German Court Orders $2.28M Payout by Alexander Rodnyansky's A.R. Films
The company, controlled by the Russian producer of 'Leviathan' and 'Loveless,' has to pay creditors of Berlin-based A Company, in a lawsuit connected to A Company's collapse.
A German court has ordered a company owned by famed Russian producer Alexander Rodnyansky (Loveless, Leviathan) to pay out $2.28 million (€2 million) in a lawsuit linked to the insolvency proceedings of German production and licensing group A Company.
The money is part of a series of loans totaling more than €8 million ($9 million) that A.R. Films gave A Company in 2011. In 2014, A.R. Films took a stake in the Berlin-based group, which at its peak was one of Eastern Europe's leading licensing and distribution firms, with a library that included such titles as The King's Speech, Sin City, Shutter Island and the Saw franchise.
But the crisis in Ukraine and a sharp downturn in the Russian theatrical market hit A Company hard and, in 2015, the group filed for the German equivalent of Chapter 11 bankruptcy protection.
The court-appointed liquidator, Torsten Martini, sued A.R. Films for a return of the repaid loan, arguing it was part of A Company's assets. The Berlin state court agreed with him and, late this year, ordered A.R. Films to pay A Company creditors $2.28 million.
Martini told The Hollywood Reporter he was “pulling out all the stops” to get the money, pursuing A.R. Films assets both in Germany and in the company's corporate base in Cyprus. Martini has also filed a second suit related to the loan repayments, demanding a further $6.9 million from A.R. Films.

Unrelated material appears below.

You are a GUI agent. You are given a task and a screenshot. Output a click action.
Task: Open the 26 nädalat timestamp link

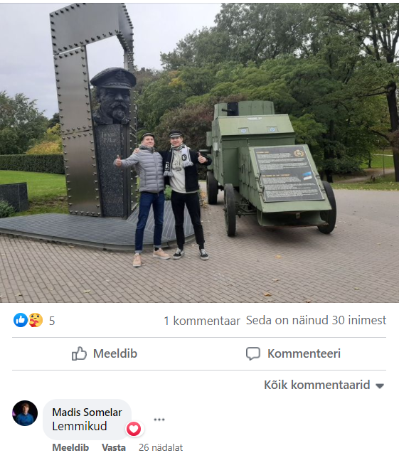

A.R. Films cut all ties with A Company following the 2015 insolvency and Rodnyansky, best-known as the producer of Andrei Zvyagintsev's Oscar-nominated features Leviathan and Loveless, has since launched a new firm, AR Content, to produce international films and television series.
AR Content has announced a number of projects, among them Debriefing the President, based on John Nixon’s nonfiction account of interrogating the Iraqi ruler, to be directed by Oscar-nominated Ziad Doueiri (The Attack); a documentary on the little-known pre-Holocaust refugee crisis of 1938, to be directed by One Day in September filmmaker Kevin Macdonald; and a TV series on the porn industry, from award-winning Hungarian director Kornel Mundruczo (Jupiter's Moon).